I'm proposing to use DBM which is a python built-in module and requires no extra handling. But this can be any other simple db interface that is built in.

This is a rough prototype and doesn't pretend to be complete.

Alternative solutions: 
- [multi-file checkpoint splitting](https://github.com/finetuneanon/transformers/#checkpoint-splitting)

credits: The main class has been inspired by [SplitCheckpoint](https://github.com/finetuneanon/transformers/blob/ca5d90ac1965982db122a649c2c9c902bde74a03/src/transformers/modeling_utils.py#L417-L443)

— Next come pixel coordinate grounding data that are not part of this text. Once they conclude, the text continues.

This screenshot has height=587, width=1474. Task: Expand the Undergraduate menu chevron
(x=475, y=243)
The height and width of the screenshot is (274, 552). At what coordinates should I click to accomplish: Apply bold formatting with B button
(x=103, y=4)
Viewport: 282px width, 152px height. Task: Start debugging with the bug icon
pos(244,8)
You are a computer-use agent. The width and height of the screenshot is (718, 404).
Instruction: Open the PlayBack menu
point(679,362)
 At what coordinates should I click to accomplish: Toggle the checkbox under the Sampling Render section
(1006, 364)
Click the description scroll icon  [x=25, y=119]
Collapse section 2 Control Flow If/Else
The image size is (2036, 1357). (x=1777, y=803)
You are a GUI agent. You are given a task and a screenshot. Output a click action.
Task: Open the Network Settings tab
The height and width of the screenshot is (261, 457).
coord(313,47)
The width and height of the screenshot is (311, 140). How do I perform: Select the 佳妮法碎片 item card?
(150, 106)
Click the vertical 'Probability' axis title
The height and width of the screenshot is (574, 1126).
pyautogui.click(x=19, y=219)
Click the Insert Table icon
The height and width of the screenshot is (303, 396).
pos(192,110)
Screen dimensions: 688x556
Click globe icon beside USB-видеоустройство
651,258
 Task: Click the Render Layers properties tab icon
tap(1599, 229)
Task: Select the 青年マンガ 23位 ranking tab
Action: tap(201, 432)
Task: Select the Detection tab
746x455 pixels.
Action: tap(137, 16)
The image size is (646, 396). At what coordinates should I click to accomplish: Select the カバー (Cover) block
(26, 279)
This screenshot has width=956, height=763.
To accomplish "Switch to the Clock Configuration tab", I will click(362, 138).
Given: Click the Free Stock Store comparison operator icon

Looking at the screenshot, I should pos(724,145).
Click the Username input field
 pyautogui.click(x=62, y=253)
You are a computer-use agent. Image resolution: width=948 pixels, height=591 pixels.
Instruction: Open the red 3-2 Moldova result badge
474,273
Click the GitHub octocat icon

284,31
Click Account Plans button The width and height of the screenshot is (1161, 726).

Here is the corresponding [Pytorch RFC](https://github.com/pytorch/pytorch/issues/64327).

In [7]:
import dbm
import pickle
import torch
from torch import nn
from collections.abc import MutableMapping

In [2]:
class DBMStateDict(MutableMapping):
    def __init__(self, path):
        self.path = path
        self.db = dbm.open(path, 'c')
        
    def __len__(self):
        return len(self.db.keys())
    
    def __getitem__(self, key):
        return pickle.loads(self.db[key])
    
    def __setitem__(self, key, value):
        self.db[key] = pickle.dumps(value)
        # it looks like dbm syncs immediately
    
    def __delitem__(self, key):
        return self.db.pop(key)
    
    def keys(self):
        return [k.decode() for k in self.db.keys()]
    
    def __iter__(self):    
        return iter(self.db)
            
    def copy(self):
        return DBMStateDict(self.path)
    
    def __del__(self):
        self.db.close()
                            

In [3]:
def save_new(sd_dict, path):
    sd = DBMStateDict(path)
    for k,v in sd_dict.items():
        sd[k] = v

def load_new(path):
    # this doesn't load the whole sd into memory!
    return DBMStateDict(path)

In [None]:
class SubNet(nn.Module):
    def __init__(self):
        super().__init__()
        self.fc1 = nn.Linear(1, 1)
        self.fc2 = nn.Linear(1, 1)

class Net(nn.Module):
    def __init__(self):
        super().__init__()
        self.net = SubNet()

In [4]:
m = Net()
m

Net(
  (net): SubNet(
    (fc1): Linear(in_features=1, out_features=1, bias=True)
    (fc2): Linear(in_features=1, out_features=1, bias=True)
  )
)

In [5]:
# original
m = Net()
path = "model1.pt"
sd_dict = m.state_dict()
torch.save(sd_dict, path)
sd_dict = torch.load(path)
m.load_state_dict(sd_dict)

<All keys matched successfully>

In [6]:
# same but loading / saving one key at a time   
m = Net()
path = "model1.dbm"
sd_dict = m.state_dict()
save_new(sd_dict, path)
sd_new = load_new(path)
m.load_state_dict(sd_new)

<All keys matched successfully>